Work to complete | If a line in the entries below includes the string "screenshot", copy it out.

Extracted records
++++++++
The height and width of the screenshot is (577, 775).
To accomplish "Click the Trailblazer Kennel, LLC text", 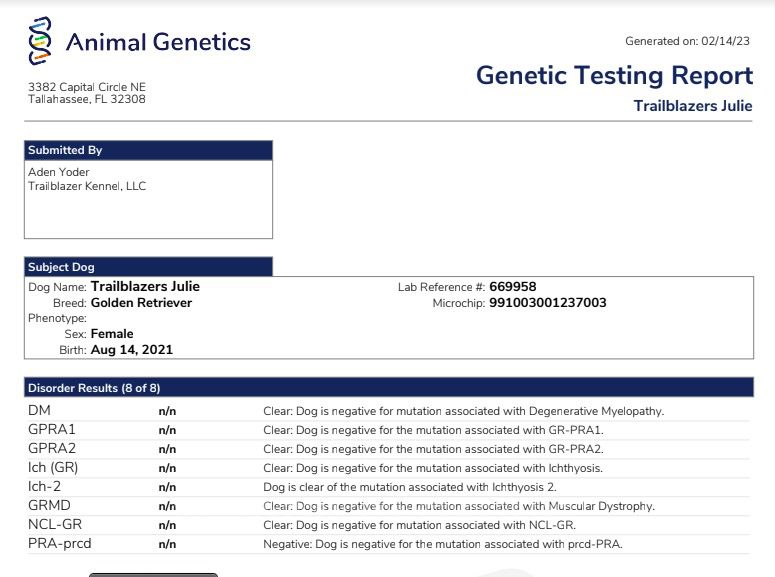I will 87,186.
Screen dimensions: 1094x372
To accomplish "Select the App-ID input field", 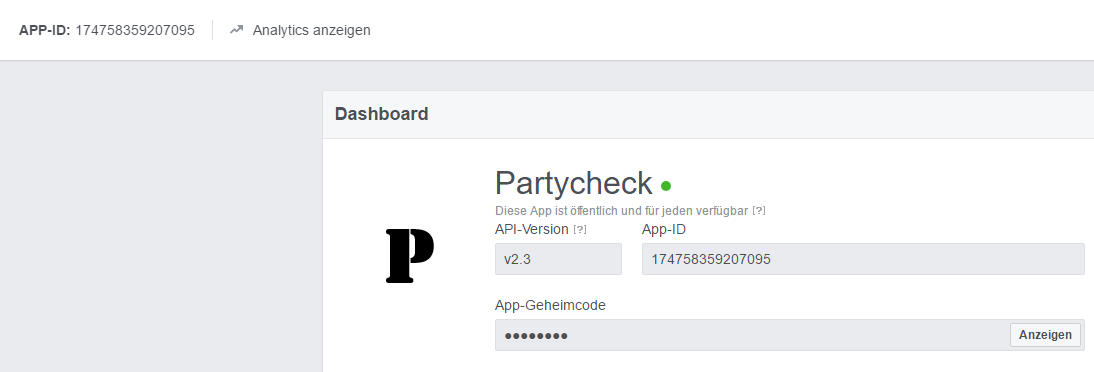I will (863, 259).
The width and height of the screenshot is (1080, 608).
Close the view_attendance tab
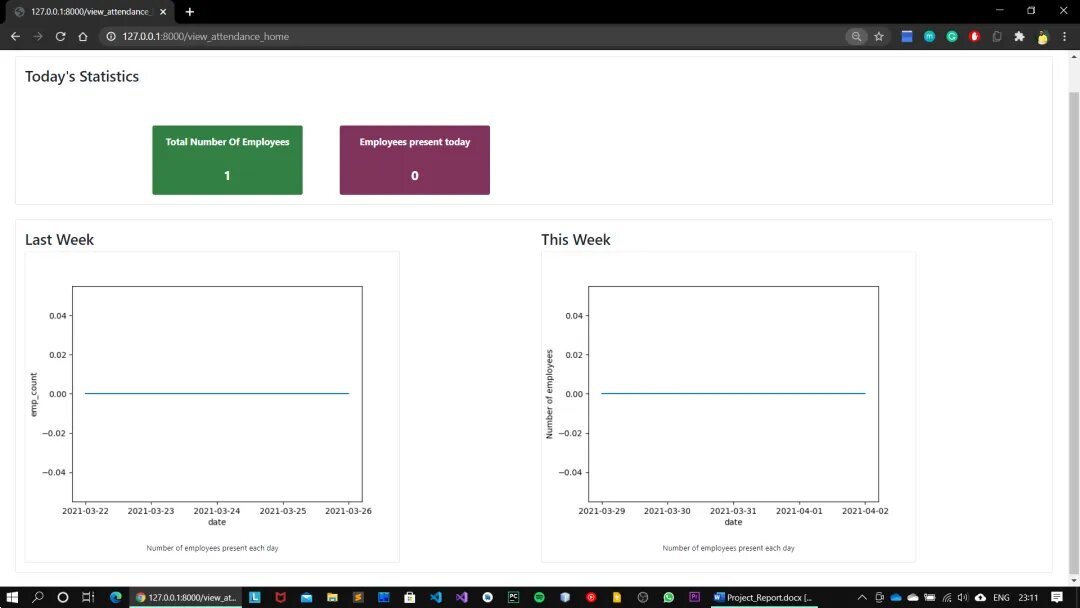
++++++++
Result of this task |
The height and width of the screenshot is (577, 775).
The width and height of the screenshot is (1080, 608).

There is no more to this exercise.